Tuesday, August 22, 2006

Racism in Virginia

George Allen seems woefully unconcerned with his state's less-than-stellar history on race issues. Brenden Miniter writes at OpinionJournal:

...his political record also contains less flattering details. As a state legislator in the 1980s, Mr. Allen opposed making Martin Luther King's birthday a state holiday. While running for governor in 1993 he admitted that he had displayed a Confederate flag in his living room as part of a "flag collection." Mr. Allen was also found to have a noose hanging from a ficus tree in his personal law office, something he called part of a "Western motif." And while serving as governor Mr. Allen proclaimed April as Confederate Heritage Month. These are not the actions of a politician who understands legitimate sensitivities over his state's racial history--a history that includes slavery, Jim Crow and, more recently, resisting integration of its public schools in the late 1950s. Nor are they the actions of a politician who is working fastidiously to overcome this history.

Indeed, as governor, when leadership on race issues required political courage, Mr. Allen was noticeably absent from the fight. One battle stands out.
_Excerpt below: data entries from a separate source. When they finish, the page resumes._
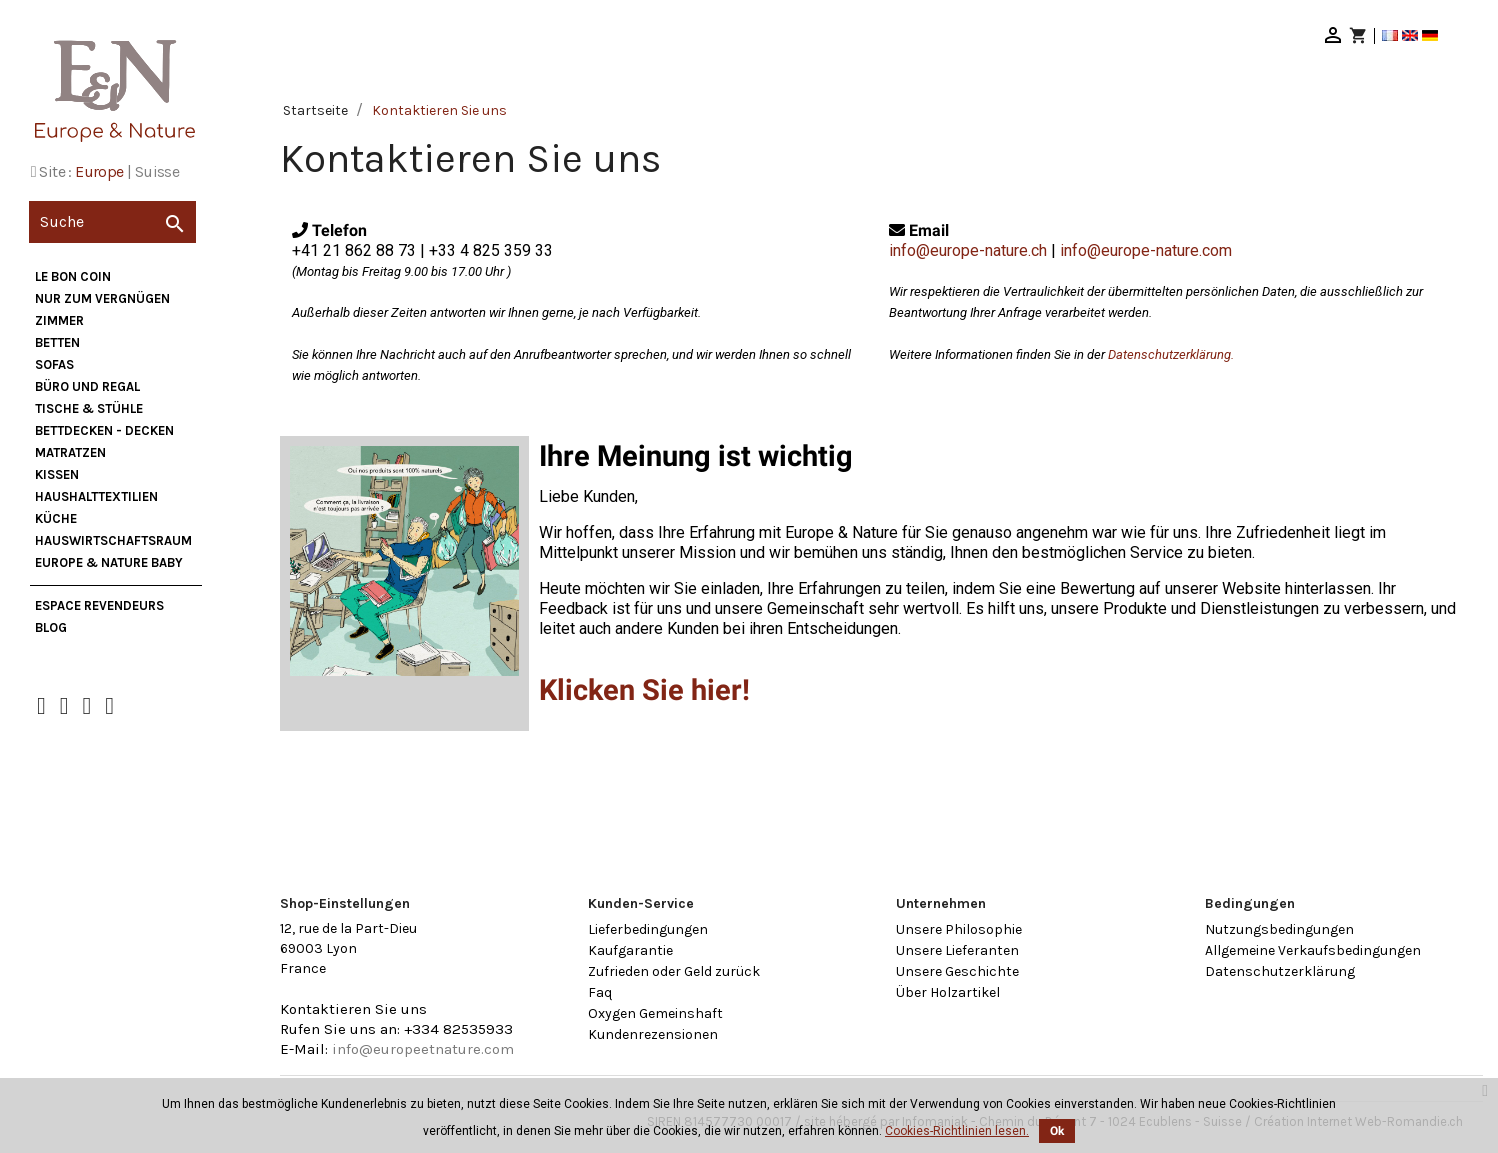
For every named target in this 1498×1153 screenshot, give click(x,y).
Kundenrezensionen (653, 1034)
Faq (600, 992)
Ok (1057, 1131)
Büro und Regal (87, 386)
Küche (56, 518)
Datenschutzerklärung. (1171, 354)
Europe (99, 171)
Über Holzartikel (948, 992)
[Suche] (112, 222)
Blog (51, 627)
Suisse (157, 171)
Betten (57, 342)
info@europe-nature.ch (968, 250)
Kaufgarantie (630, 950)
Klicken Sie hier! (644, 690)
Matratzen (70, 452)
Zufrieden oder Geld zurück (674, 971)
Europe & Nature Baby (109, 562)
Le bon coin (73, 276)
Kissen (57, 474)
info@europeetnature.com (423, 1049)
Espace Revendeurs (99, 605)
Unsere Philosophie (959, 929)
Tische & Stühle (89, 408)
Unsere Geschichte (957, 971)
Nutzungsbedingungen (1279, 929)
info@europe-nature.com (1146, 250)
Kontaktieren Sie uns (353, 1009)
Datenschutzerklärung (1280, 971)
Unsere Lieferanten (957, 950)
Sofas (54, 364)
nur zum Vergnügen (102, 298)
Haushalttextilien (96, 496)
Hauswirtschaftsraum (113, 540)
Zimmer (59, 320)
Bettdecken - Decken (104, 430)
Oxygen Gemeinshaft (655, 1013)
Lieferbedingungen (648, 929)
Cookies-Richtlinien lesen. (957, 1131)
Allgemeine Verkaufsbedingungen (1313, 950)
In 1996, the city of Richmond erected a statue in honor of the late Arthur Ashe Jr., a native of the city and tennis star who was black. The statue drew opposition because it was placed on Monument Avenue, a place long reserved for statues honoring Confederate war heroes. The placement of the statue had become a flashpoint in state politics; its dedication drew protesters waving Confederate flags. Gov. Allen elected not to stand shoulder-to-shoulder with those who had fought to erect the Ashe statue. He did later laud Ashe as one of Virginia's heroes, along with George Washington and Thomas Jefferson. But on that day the governor was not in attendance and instead sent along a simple note of congratulations.
I'm sympathetic to Miniter's point, because having lived in northern Virginia and worked in Washington D.C. for a brief time, I can say that the area by far had the worst racial relations of any place I have ever lived. That's saying something, because Cleveland is no picnic. Allen should know better; he should be trying to be an active part of the solution.